Saved entries
- - -

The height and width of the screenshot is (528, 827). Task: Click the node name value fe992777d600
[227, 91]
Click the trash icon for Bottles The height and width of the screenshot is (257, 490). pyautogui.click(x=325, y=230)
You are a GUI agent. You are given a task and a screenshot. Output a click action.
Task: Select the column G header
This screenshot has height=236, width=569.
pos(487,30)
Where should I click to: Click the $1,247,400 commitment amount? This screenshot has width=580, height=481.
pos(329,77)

- - -

**TASK OBJECTIVE:** From top to bottom, repeat the data above without alteration.

**ANSWER BOX:**
The height and width of the screenshot is (528, 827). Task: Click the node name value fe992777d600
[227, 91]
Click the trash icon for Bottles The height and width of the screenshot is (257, 490). pyautogui.click(x=325, y=230)
You are a GUI agent. You are given a task and a screenshot. Output a click action.
Task: Select the column G header
This screenshot has height=236, width=569.
pos(487,30)
Where should I click to: Click the $1,247,400 commitment amount? This screenshot has width=580, height=481.
pos(329,77)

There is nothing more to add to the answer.